Collected data entries
═══
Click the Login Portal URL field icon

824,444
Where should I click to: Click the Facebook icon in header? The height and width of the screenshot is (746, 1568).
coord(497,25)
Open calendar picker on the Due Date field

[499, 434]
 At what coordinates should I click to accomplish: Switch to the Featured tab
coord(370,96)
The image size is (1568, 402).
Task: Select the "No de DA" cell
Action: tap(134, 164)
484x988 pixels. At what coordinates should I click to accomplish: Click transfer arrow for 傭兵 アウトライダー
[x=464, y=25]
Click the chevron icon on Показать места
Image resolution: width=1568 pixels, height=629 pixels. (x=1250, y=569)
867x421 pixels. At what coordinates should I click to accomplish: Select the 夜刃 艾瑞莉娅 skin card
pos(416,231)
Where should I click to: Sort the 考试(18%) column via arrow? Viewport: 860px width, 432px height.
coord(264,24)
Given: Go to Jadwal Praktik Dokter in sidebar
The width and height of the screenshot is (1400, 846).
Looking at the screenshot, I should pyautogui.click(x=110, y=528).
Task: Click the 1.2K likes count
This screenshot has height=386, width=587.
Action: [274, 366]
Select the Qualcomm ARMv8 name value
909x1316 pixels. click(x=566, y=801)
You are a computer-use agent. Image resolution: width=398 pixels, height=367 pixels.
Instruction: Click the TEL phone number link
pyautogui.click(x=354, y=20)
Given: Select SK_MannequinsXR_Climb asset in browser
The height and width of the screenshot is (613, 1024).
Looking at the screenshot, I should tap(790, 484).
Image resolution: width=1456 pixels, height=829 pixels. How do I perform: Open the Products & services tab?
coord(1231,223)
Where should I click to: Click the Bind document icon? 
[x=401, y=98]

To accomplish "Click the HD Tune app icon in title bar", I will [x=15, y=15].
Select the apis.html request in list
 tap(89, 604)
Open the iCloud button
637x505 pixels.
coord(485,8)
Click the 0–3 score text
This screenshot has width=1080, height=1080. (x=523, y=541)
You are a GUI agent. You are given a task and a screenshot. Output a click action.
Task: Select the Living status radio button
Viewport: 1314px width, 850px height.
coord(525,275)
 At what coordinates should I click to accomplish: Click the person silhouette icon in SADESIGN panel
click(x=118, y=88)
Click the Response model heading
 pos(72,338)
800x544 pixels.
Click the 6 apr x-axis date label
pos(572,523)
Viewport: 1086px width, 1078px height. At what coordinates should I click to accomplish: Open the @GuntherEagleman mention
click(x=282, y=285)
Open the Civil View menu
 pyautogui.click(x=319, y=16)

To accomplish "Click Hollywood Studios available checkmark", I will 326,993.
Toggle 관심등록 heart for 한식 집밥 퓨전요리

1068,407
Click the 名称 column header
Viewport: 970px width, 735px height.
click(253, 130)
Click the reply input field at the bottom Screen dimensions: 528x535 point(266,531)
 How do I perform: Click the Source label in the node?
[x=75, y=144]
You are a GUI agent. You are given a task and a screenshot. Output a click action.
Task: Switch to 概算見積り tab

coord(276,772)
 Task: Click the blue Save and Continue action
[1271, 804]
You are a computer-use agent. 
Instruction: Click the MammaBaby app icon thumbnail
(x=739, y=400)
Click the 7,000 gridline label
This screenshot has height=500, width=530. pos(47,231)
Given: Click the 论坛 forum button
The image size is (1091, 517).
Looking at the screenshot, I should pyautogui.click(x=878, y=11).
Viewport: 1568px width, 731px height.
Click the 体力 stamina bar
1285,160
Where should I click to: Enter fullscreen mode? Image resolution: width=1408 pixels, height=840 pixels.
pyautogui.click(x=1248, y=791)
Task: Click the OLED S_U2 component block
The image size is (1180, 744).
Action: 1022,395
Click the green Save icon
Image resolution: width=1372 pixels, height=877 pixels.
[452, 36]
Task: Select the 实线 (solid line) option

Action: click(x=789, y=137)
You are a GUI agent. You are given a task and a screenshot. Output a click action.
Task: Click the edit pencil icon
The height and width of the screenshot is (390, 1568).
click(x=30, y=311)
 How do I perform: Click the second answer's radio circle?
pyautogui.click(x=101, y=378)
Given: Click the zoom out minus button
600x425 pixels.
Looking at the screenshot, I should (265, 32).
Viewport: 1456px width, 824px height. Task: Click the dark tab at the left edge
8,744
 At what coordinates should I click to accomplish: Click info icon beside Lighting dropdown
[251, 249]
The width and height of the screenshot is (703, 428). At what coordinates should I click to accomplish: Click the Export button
═══
__Task brief__: The lines to retype run from the start of the entries through the line containing "Task: Click the 1.2K likes count"; reproduce them exactly and add nothing.

__Answer box__:
Click the Login Portal URL field icon

824,444
Where should I click to: Click the Facebook icon in header? The height and width of the screenshot is (746, 1568).
coord(497,25)
Open calendar picker on the Due Date field

[499, 434]
 At what coordinates should I click to accomplish: Switch to the Featured tab
coord(370,96)
The image size is (1568, 402).
Task: Select the "No de DA" cell
Action: tap(134, 164)
484x988 pixels. At what coordinates should I click to accomplish: Click transfer arrow for 傭兵 アウトライダー
[x=464, y=25]
Click the chevron icon on Показать места
Image resolution: width=1568 pixels, height=629 pixels. (x=1250, y=569)
867x421 pixels. At what coordinates should I click to accomplish: Select the 夜刃 艾瑞莉娅 skin card
pos(416,231)
Where should I click to: Sort the 考试(18%) column via arrow? Viewport: 860px width, 432px height.
coord(264,24)
Given: Go to Jadwal Praktik Dokter in sidebar
The width and height of the screenshot is (1400, 846).
Looking at the screenshot, I should pyautogui.click(x=110, y=528).
Task: Click the 1.2K likes count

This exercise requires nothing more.